• Court Extends the Reach of the Federal Computer Fraud and Abuse Act To Mass E-Mail and Mass Telephone Call Campaigns
  • October 12, 2011 | Authors: Joseph A. Martin; Kevin A. Sachs
  • Law Firm: Archer & Greiner A Professional Corporation - Haddonfield Office
  • With its decision in Pulte Homes, Inc. v. Laborers' International Union of North America, the Court of Appeals for the Sixth Circuit has extended the reach of the federal Computer Fraud and Abuse Act ("CFAA") to mass e-mail and mass telephone call campaigns that diminish the operability of a company's e-mail and telephone systems.
    In Pulte, homebuilder Pulte Homes terminated the employment of a construction crew member.  Shortly thereafter, and to protest the termination, the Laborers' International Union of North America ("LIUNA") began a campaign which involved "bombarding" Pulte's sales offices and executives with thousands of emails and hiring an auto-dialing service and encouraging its members to make thousands of phone calls to Pulte. The emails overloaded Pulte's systems.  Its employees could not access business-related e-mails or send e-mails to customers and vendors.  And the telephone calls clogged access to Pulte's voicemail system and prevented its customers from reaching its sales offices and representatives. The campaign, according to Pulte, effectively stalled its business operations.
    Pulte filed suit alleging, among other claims, violations of the CFAA, for knowingly causing "the transmission of a program, information, code, or command, and as a result of such conduct, intentionally caus[ing] damage without authorization" to a computer. (18 U.S.C. § 1030(a)(5)(A)). The trial court dismissed Pulte's transmission claims under the CFAA, holding that Pulte failed to state a claim that LIUNA intentionally caused damage to Pulte's computer systems.
    The Court of Appeals for the Sixth Circuit reversed the trial court's decision, ruling that Pulte had alleged facts sufficient to show the intent necessary to plead a CFAA transmission claim. According to the Court, Pulte's allegations that LIUNA had instructed its members to send "thousands" of emails and to "fight back" made it plausible that LIUNA understood that its actions would damage Pulte's technology systems, and thus the allegations were sufficient under the CFAA. The Court also found that Pulte had adequately pled damages simply by alleging that LIUNA's actions "diminished Pulte's ability to use its systems and data because they prevented Pulte from receiving at least some calls and accessing or sending at least some e-mails."
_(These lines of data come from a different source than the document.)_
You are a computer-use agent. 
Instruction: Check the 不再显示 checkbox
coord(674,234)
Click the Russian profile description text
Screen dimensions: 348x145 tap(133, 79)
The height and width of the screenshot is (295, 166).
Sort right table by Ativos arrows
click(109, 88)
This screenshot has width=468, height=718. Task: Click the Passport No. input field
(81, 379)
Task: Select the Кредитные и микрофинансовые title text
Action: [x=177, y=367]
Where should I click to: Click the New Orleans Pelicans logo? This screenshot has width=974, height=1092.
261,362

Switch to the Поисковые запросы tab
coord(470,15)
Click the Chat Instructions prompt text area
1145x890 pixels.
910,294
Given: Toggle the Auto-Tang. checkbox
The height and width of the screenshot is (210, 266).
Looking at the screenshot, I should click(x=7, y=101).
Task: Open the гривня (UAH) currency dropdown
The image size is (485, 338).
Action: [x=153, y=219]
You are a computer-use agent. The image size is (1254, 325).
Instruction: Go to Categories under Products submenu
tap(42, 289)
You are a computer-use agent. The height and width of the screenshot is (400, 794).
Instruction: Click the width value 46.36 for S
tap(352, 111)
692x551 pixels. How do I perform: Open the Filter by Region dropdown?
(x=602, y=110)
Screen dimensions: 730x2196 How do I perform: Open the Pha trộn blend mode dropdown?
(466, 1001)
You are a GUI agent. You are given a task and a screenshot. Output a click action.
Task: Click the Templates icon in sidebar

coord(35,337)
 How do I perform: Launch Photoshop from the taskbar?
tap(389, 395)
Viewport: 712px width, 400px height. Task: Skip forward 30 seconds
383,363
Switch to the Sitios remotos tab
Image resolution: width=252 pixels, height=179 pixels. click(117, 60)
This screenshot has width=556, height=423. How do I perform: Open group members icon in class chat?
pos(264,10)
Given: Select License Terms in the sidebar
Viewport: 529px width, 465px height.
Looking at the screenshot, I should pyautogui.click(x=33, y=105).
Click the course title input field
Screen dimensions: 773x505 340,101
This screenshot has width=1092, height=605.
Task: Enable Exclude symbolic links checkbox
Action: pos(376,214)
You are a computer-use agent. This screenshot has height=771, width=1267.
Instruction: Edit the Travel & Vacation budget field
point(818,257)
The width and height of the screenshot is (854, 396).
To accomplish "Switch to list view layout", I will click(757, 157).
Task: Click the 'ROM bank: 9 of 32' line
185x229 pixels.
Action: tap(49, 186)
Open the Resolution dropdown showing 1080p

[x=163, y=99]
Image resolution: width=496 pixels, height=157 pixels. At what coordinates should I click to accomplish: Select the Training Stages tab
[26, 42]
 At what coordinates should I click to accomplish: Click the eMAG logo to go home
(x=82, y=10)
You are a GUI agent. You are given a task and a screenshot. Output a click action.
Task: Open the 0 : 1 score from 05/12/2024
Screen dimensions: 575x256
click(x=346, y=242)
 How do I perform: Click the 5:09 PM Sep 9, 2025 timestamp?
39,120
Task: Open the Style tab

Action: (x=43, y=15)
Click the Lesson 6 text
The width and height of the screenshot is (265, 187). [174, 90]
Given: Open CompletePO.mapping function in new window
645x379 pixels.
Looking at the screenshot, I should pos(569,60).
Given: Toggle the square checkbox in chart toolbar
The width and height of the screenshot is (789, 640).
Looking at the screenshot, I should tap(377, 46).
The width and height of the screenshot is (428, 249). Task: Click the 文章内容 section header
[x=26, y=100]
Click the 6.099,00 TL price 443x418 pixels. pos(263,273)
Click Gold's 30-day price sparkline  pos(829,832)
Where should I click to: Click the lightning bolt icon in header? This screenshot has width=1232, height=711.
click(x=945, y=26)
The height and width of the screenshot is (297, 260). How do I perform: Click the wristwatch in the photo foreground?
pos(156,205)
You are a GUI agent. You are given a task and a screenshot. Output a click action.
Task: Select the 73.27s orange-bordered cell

    The Court's decision is important for two reasons.  First, it appears to set a low bar for alleging the facts necessary to satisfy, at least at the pleading stage, the intent element of a CFAA transmission claim.  To the Sixth Circuit, simply sending a large volume of emails or directing a high volume of telephone calls to a company, without more, is sufficient under the CFAA to show that the sender (or the organizer) intended to damage the company. Second, the decision is important because it confirms that a company, to satisfy the required damages element under the CFAA, need only allege that the functionality of its computer system was "diminished" - in this case through volume of transmitted data - not that its system was rendered inoperable.  Together, these principles should make it easier for companies who face e-mail or other data "attacks" to invoke the potent civil and criminal provisions of the CFAA.